Text segment -
== Segment start ==

This is not to say these communities deserve no consideration. They do, and any sensible reform must accommodate their livelihoods. But to pretend that opposition to renovation is purely about sacred heritage is to confuse the interests of a particular economic order with the interests of Hinduism itself.

Many of the structures now being removed were themselves encroachments. Houses built over small temples, shops occupying public thoroughfares, structures that accumulated not through devotion but through the slow accretion of commercial interest masquerading as tradition.

Scholars have documented how “shrines were constructed within houses, and folk mythologies were superimposed to raise the image under upward mobility.” In other words: people invented traditions to justify encroachments. When the corridor project began clearing land near the Kashi Vishwanath Temple, it uncovered over 40 forgotten temples that had been literally built over—absorbed into residential and commercial structures and lost for generations. Some heritage.

Why Congress’s conversion is unsurprising

That Congress has found common cause with this coalition of displaced economic interests, professional protesters, and hereditary gatekeepers should surprise no one. The party that ruled India for most of its independent history showed no interest in Kashi’s condition when it held power.

The Kashi Vishwanath corridor project was formulated eight years before it was finally executed, shelved by successive governments of the Bahujan Samaj Party and Samajwadi Party, both allied with Congress’s broader political ecosystem. “This project was rejected by Mayawati and Akhilesh Yadav,” observed one protester in 2018, noting the irony that it was being revived by a party “which has always projected itself as a defender of Hindu religion and culture.”

Congress’s objections follow a familiar pattern. The party opposed the corridor project when it was announced. It opposed the renovation of Jallianwala Bagh. It opposed changes to the Parliament complex. In each case, the charge is the same: that Modi wishes to “erase historical heritage” and “affix his own nameplate.”

The accusation says more about Congress’s own anxieties than about any actual pattern of vandalism. The Kashi Vishwanath Temple still stands. The corridor’s museums celebrate Ahilyabai Holkar and the city’s composite heritage. The artefacts being removed from Manikarnika are being catalogued by the culture department for reinstallation.

What the government is erasing is not heritage but disorder. And for a party that governed India from Independence without once attempting to improve conditions at the holiest sites of the majority faith, the sudden discovery of Hindu sentiment rings hollow.

== Segment end ==

[Stored entries]
== Segment start ==

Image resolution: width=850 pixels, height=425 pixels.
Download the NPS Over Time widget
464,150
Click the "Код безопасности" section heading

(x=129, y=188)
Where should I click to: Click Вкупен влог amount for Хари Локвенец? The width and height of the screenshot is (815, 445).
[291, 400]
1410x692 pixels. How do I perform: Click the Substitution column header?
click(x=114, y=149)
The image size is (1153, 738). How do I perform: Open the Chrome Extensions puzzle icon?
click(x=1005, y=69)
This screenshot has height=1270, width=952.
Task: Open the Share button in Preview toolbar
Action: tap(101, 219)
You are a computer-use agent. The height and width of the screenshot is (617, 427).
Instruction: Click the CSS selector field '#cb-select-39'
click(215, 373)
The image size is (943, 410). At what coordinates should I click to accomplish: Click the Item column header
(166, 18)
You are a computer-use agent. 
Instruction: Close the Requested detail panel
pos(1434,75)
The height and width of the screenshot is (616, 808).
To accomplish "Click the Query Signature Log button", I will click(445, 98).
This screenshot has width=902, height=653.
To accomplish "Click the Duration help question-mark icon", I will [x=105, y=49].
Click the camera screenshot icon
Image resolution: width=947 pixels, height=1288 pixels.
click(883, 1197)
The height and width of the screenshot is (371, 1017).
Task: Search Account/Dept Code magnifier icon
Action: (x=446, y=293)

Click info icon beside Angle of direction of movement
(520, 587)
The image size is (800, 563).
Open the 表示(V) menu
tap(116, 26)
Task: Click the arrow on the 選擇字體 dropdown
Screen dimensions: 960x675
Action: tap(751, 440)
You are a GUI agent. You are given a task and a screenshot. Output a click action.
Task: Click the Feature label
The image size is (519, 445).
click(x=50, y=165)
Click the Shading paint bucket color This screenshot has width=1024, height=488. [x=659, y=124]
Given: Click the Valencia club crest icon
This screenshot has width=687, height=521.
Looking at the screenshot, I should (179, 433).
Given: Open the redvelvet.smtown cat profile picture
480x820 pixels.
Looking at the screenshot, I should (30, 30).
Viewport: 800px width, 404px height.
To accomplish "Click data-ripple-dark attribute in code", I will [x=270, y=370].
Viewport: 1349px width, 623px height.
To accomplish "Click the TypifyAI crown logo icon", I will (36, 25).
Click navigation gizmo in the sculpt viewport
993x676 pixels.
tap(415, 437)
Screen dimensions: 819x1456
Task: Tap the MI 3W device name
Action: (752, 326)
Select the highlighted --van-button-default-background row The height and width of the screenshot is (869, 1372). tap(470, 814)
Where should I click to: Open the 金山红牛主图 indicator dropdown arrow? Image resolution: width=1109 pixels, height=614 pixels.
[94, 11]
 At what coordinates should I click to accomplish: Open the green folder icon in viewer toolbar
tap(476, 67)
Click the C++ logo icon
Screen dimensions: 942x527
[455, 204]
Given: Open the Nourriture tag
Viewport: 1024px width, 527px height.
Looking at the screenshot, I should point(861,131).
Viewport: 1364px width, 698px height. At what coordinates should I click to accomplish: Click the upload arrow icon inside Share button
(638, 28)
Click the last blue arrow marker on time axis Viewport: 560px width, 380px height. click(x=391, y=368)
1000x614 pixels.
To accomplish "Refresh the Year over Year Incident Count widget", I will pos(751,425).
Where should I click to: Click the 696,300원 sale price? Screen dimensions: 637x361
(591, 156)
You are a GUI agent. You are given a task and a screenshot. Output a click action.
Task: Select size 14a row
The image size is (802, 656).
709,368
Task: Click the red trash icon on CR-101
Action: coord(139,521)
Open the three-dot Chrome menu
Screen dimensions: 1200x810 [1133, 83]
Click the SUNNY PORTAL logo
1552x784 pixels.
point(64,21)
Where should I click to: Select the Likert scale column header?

== Segment end ==

Directions -
a - Rewrite the stretch of the commentary from "This is not" through "masquerading as tradition.", changing "reform" to "overhaul".
b - According to the commentary, how many forgotten temples were uncovered when the corridor project cleared land near the Kashi Vishwanath Temple?
These entries have no connection to the commentary.

Answers to each task -
a -
This is not to say these communities deserve no consideration. They do, and any sensible overhaul must accommodate their livelihoods. But to pretend that opposition to renovation is purely about sacred heritage is to confuse the interests of a particular economic order with the interests of Hinduism itself.

Many of the structures now being removed were themselves encroachments. Houses built over small temples, shops occupying public thoroughfares, structures that accumulated not through devotion but through the slow accretion of commercial interest masquerading as tradition.

b - Over 40 forgotten temples.